Methodology
How the pipeline works, what each model and method does, and known limitations that affect the quality of extracted priorities.
Pipeline Architecture
The pipeline processes governance documents through three stages, implemented as DSPy modules that can be optimised with GEPA (reflective prompt evolution).
- Extract — Each document chunk is processed independently. The model identifies governance priorities, stakeholders, sentiment, and supporting evidence quotes from that section.
- Aggregate — All chunk-level extractions are merged into a unified, deduplicated, ranked list of priorities. The model resolves overlaps and assigns importance scores.
- Synthesise — The ranked priorities are turned into an executive summary, actionable recommendations, and deliberation questions.
Extraction Methods
Two DSPy module types are used, producing meaningfully different extraction behaviour:
dspy.ChainOfThought (CoT)
Explicitly adds a "reasoning" field to the prompt and asks the model to think step-by-step before producing output. Works with any general-purpose LLM. The reasoning is part of the structured output and visible in the response.
Used with: GPT-4o-mini, Claude Sonnet 4, GPT-5.4, Hermes 3 70B
dspy.RLM (Reasoning Language Model)
Relies on the model's native internal reasoning capabilities rather than explicitly prompting for chain-of-thought. Designed for reasoning-native models (o1, o3-mini, DeepSeek R1) that have built-in extended thinking. The reasoning happens internally and is extracted from the API response.
Used with: o3-mini
Model Diagnostics
How each model performed on the current sample. "Evidence match rate" measures what percentage of unified priorities can be traced back to supporting quotes from the source documents.
| Model | Method | Chunks | Extracted | Unified | Evidence | Evidence Match |
|---|---|---|---|---|---|---|
| gpt-5.4 | CoT | 316 | 2128 | 14 | 3860 |
Known Issues
GPT-5.4: Evidence traceability broken (0% match)
GPT-5.4 completely rephrases priorities during the Aggregate step. While it extracts 52 chunk-level priorities with 68 evidence quotes, the 10 unified priorities use entirely new language that doesn't match any extraction. Supporting quotes cannot be displayed for any GPT-5.4 priority.

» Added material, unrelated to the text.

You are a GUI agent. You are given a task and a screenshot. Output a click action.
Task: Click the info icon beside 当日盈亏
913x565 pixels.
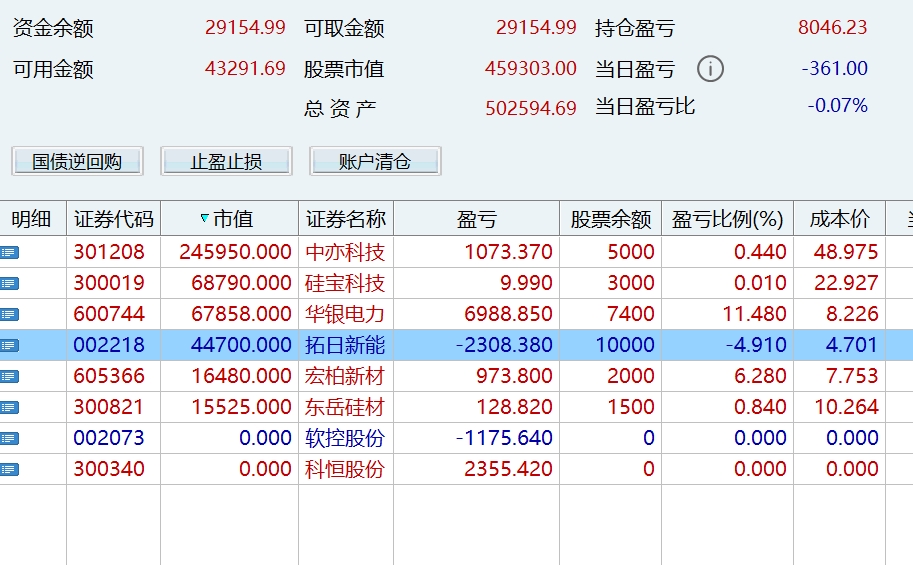(x=710, y=69)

Fix: Use semantic similarity (embeddings) instead of substring matching to connect unified priorities back to chunk-level evidence. The same approach already used for cross-model clustering.

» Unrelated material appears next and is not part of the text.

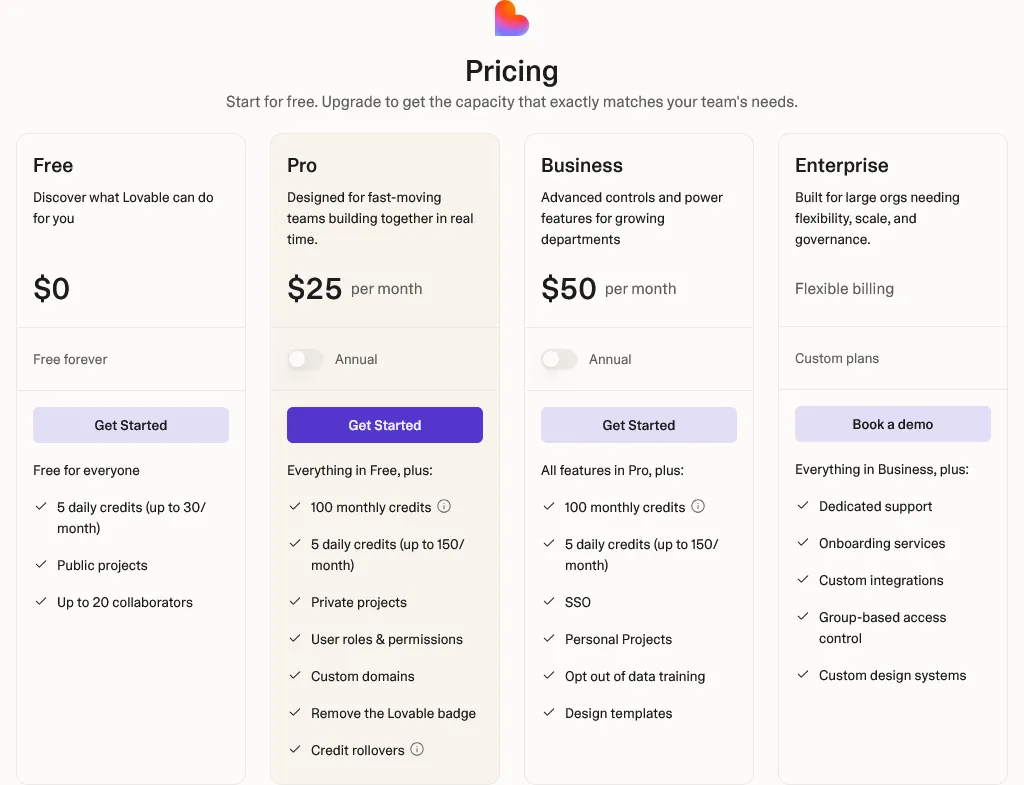Image resolution: width=1024 pixels, height=785 pixels.
Task: Click checkmark next to Custom design systems
Action: (x=803, y=675)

RLM / o3-mini: Hyper-synthesis loses granularity
o3-mini with dspy.RLM produces only 3 highly abstract priorities from 10 diverse source chunks. The extended reasoning collapses all nuance into macro themes, losing the specific governance insights that make the pipeline valuable. The extraction step also consistently hits the RLM max iteration limit, suggesting the reasoning chains are too long for structured output extraction.
Fix: Experiment with RLM configuration — higher max_tokens, custom instructions to preserve granularity, or a hybrid approach using RLM for extraction but ChainOfThought for aggregation.
Claude Sonnet 4: Partial evidence match (70%)
Claude produces well-synthesised priorities but rephrases 3 out of 10 enough that substring matching fails. Evidence exists but is unreachable for these priorities.
Fix: Same as GPT-5.4 — semantic matching would resolve this.
Hermes 3 70B: Insufficient aggregation
Produces 46 priorities from 40 chunk-level extractions — the aggregation step barely deduplicates or synthesises. Many priorities are near-verbatim from individual chunks, including formatting artefacts (trailing quotes, truncated text). High evidence match rate (96%) but low synthesis quality.
Fix: GEPA optimisation should improve aggregation prompts. May also benefit from a stronger model for the aggregate step specifically.
Small sample size
Current comparison uses 10 chunks from 10 sources (out of 154 total chunks from 21 sources). Results may not be representative of the full corpus. This is intentional — the workflow is to iterate on a small sample first, then expand once the best model/method is identified.
No transcript-specific handling
The pipeline treats all documents identically. Transcripts, threads, and formal reports may need different chunking strategies and extraction prompts to capture their distinct structures.